Tanzanian officials have dismissed claims Chinese diplomatic and military staff have purchased illegal white ivory while on official visits to East Africa made by an environmental activist group.
The country's foreign minister said the report by the UK-based Environmental Investigation Agency (EIA) was a "fabrication" designed to upset growing ties between Tanzania and China.
"We should ask ourselves as to why these allegations are surfacing a few days before (Tanzanian) president Jakaya Kikwete's visit to China," foreign minister Bernard Membe told parliament.
"These are mere fabrications.
"It is obvious that perpetrators of these allegations are people who do not wish to see our country attain development.

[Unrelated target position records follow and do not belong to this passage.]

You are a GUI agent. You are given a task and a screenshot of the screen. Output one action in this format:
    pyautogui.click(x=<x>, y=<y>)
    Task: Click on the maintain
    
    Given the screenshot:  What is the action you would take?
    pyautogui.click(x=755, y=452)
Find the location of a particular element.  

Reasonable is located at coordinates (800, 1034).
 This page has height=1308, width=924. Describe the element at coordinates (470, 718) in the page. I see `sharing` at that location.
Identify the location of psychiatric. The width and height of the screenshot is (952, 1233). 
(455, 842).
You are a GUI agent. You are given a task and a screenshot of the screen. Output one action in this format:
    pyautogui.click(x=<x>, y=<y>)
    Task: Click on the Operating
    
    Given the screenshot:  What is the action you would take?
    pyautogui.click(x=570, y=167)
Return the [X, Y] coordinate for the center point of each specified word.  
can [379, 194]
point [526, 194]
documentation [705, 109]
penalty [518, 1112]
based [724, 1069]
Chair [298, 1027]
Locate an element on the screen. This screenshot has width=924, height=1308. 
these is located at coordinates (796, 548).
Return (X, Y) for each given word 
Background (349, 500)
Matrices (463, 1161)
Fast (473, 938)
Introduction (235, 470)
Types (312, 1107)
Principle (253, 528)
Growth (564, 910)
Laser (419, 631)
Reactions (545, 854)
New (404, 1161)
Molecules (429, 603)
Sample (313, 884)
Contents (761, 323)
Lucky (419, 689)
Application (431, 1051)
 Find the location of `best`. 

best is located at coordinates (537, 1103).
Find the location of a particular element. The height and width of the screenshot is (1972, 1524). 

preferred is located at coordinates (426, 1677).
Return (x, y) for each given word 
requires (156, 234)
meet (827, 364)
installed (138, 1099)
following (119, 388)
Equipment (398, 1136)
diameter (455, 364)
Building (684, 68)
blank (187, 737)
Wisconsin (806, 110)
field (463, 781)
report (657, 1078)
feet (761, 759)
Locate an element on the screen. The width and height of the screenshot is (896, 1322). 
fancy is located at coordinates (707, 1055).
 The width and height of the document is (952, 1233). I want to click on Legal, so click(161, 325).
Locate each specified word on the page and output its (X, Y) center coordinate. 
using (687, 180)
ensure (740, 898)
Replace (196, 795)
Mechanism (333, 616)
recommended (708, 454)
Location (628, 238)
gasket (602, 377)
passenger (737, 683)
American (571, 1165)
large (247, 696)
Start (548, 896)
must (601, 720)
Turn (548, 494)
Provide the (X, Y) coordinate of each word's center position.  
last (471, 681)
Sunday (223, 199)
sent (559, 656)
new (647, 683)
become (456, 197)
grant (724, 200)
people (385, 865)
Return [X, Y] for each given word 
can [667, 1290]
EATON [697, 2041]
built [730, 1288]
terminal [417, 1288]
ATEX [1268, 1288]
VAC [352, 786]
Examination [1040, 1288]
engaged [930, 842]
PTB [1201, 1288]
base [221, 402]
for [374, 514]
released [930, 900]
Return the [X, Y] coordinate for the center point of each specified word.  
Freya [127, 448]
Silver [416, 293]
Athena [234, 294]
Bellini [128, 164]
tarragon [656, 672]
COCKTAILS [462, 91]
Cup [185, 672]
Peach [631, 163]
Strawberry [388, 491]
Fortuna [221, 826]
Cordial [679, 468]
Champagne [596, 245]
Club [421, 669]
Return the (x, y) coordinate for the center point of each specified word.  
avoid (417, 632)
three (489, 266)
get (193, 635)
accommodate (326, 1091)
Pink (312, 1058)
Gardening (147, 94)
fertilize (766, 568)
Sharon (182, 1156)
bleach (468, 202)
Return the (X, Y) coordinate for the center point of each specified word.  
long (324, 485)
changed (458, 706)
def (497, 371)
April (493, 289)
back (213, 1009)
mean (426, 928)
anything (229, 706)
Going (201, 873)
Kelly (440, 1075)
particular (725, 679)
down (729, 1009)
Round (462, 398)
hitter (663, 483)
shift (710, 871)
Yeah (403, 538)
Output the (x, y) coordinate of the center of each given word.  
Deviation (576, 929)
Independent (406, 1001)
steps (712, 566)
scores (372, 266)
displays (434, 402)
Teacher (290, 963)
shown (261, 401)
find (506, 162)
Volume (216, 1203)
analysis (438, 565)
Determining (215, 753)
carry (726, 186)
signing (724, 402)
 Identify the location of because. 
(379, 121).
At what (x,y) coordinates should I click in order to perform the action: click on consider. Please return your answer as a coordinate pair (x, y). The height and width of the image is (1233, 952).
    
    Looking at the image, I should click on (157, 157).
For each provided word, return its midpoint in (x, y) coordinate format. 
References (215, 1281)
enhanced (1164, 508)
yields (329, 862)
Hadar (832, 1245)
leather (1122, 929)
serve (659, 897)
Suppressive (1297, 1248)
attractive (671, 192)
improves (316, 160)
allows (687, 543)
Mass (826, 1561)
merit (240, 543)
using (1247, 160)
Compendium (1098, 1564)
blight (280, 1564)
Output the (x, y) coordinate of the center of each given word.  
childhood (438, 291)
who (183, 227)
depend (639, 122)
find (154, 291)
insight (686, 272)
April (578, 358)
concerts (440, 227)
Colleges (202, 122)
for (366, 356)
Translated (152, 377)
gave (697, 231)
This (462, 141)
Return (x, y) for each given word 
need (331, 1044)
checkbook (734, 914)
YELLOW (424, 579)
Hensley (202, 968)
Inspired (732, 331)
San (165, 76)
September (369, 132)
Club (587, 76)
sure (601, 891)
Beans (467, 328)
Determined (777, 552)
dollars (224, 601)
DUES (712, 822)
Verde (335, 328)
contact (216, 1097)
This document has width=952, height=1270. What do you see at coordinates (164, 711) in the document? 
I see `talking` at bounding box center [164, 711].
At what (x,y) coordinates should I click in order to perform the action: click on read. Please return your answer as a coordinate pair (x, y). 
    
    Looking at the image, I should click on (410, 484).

"The false reports were made out of jealousy seeing that Tanzania enjoys cordial relations with China."
The minister asserted that the two countries have been sharing intelligence reports which have enabled numerous interceptions of ivory destined for China from Tanzania.
"China is doing a lot to help us solve this wildlife-threatening crime," Tanzania's tourism minister Lazaro Nyalandu said.
"It is easy to see how cooked-up the report is, because saying that the Chinese president's plane was used to carry tusks is illogical.
"Such crafts are usually heavily guarded and surrounded by hundreds of people, leaving no room for any foul play."
Embassy staff ivory 'major buyers' since 2006According to the EIA, when Chinese president Xi Jinping visited Tanzania in March 2013 members of his government and business delegation bought so much ivory that local prices doubled.
The group quoted ivory traders as saying the buyers took advantage of a lack of security checks for diplomatic visitors to smuggle their purchases back to China on Xi's plane.
The report said similar sales were made on a previous trip by China's former president Hu Jintao and Chinese embassy staff have been "major buyers" since at least 2006.
Chinese foreign ministry spokesman Hong Lei also described the report as "groundless".
Tens of thousands of elephants are estimated to be slaughtered in Africa each year to feed rising Asian demand for ivory products.
Reports said the demand comes mostly from China - the continent's biggest trading partner.
Almost all ivory sales were banned in 1989 by the Convention on International Trade in Endangered Species of Wild Fauna and Flora to which both China and Tanzania are signatories.